-------- Records for processing

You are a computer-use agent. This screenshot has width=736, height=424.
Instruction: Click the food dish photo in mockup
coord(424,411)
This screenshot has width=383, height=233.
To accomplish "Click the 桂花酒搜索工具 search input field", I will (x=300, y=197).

----------------
-------- Records for processing

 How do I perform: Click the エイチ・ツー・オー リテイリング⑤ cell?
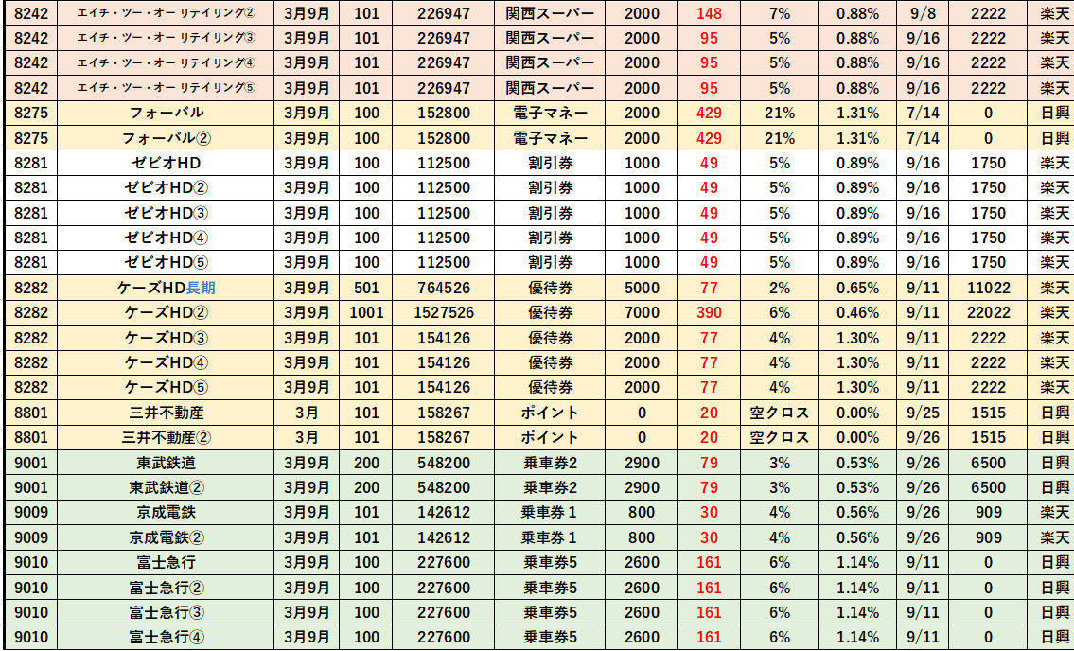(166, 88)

----------------

Task requirements:
For each line in the entries that contains the string "This", make a copy.

Answer box:
You are a computer-use agent. This screenshot has width=736, height=424.
This screenshot has width=383, height=233.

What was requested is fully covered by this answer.